The interface for the app looks something like this for dark-themed screens:
You can also interact with the app here
Where do we go from here? What can we do with this information? For stakeholders looking to bring a new game into the market:
1. North America is a major player in the gaming industry. To capture and drive more sales globally, we need to penetrate the market there and garner as much user/fan base and positive reviews as needed to skyrocket sales.
2. Choice of game genre
- Action games are considered the most popular genre of all time, globally. In Japan, however, we may want to focus on role-playing games to leverage Japan's preference for this genre to drive sales from that region.
- Based on reviews, critics and users prefer Role-playing and fighting games, however, action, shooter, and role-playing games have a larger fan base.

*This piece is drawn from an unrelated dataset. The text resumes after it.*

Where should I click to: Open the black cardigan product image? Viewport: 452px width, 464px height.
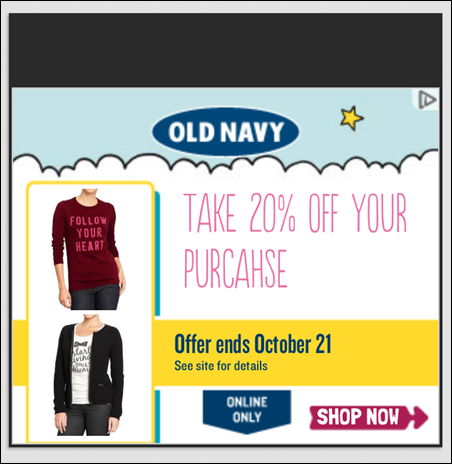coord(88,375)
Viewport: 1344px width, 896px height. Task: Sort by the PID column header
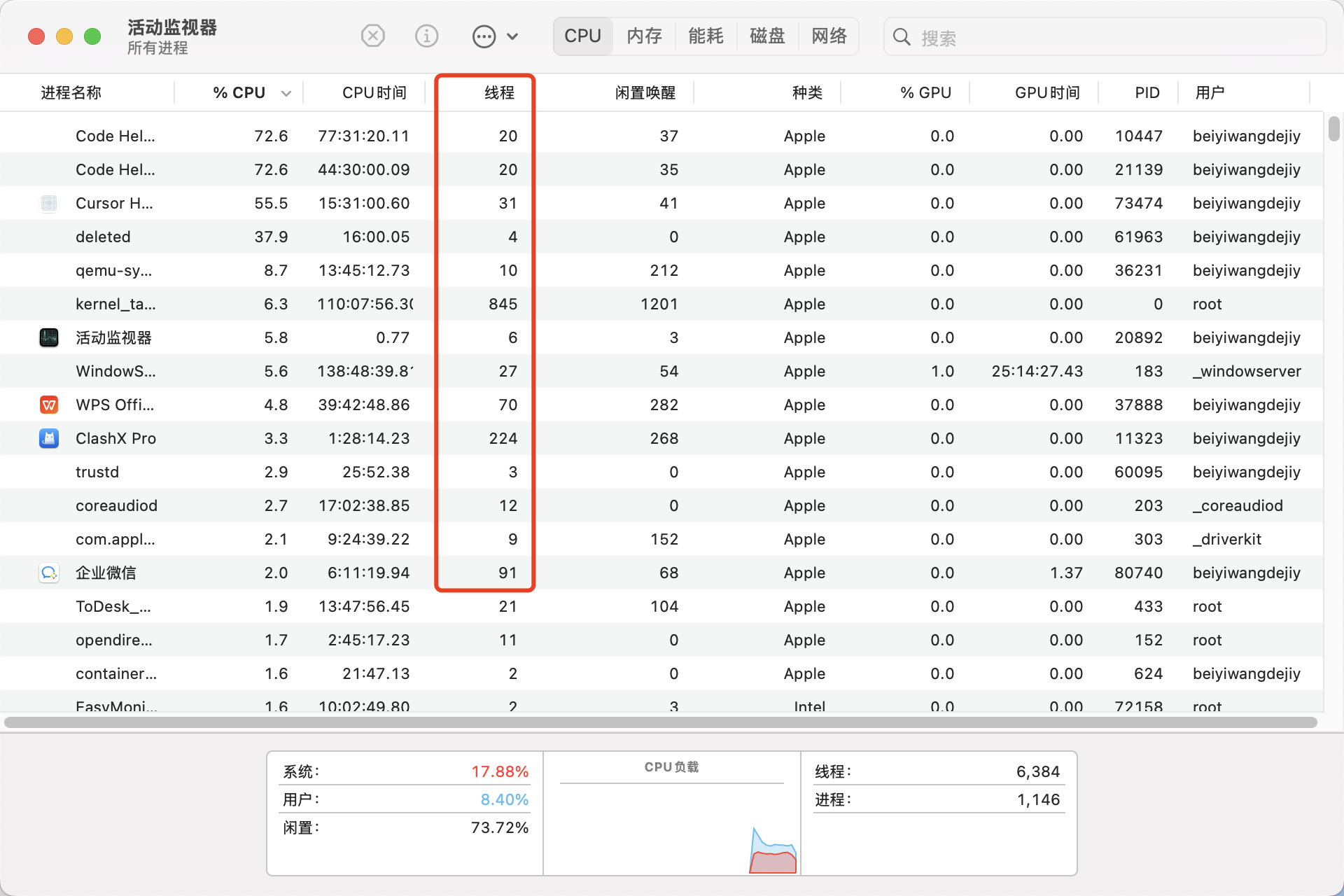(x=1147, y=92)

For a new game release, we can consider building a game that belongs to any of the following categories - Action, or Role-playing to drive more sales globally.
3. Game acceptability (ratings) It is recommended that games should be designed for either E(Everyone), T(Teens ==> 13 years and older), or M ( Mature ==> 17 years and older) to reach more users. This would also impact the return on sales as more people can access the games released by virtue of the game's suitability with the audience.
4. Platform PS2, X360, and PS3 are household names known to gamers and users globally. In the past four decades, these platforms have contributed the most to global sales. It is recommended that a new game to be released, use any of these platforms to leverage the familiarity of these platforms with the users to drive sales.
The results from this work can be extended to improve its functionality and effectiveness by:
- Investigating the distribution of users in each region to gauge the receptivity of these games in the respective regions
- Carrying out a comparative analysis on the performance of games from the point of release till date.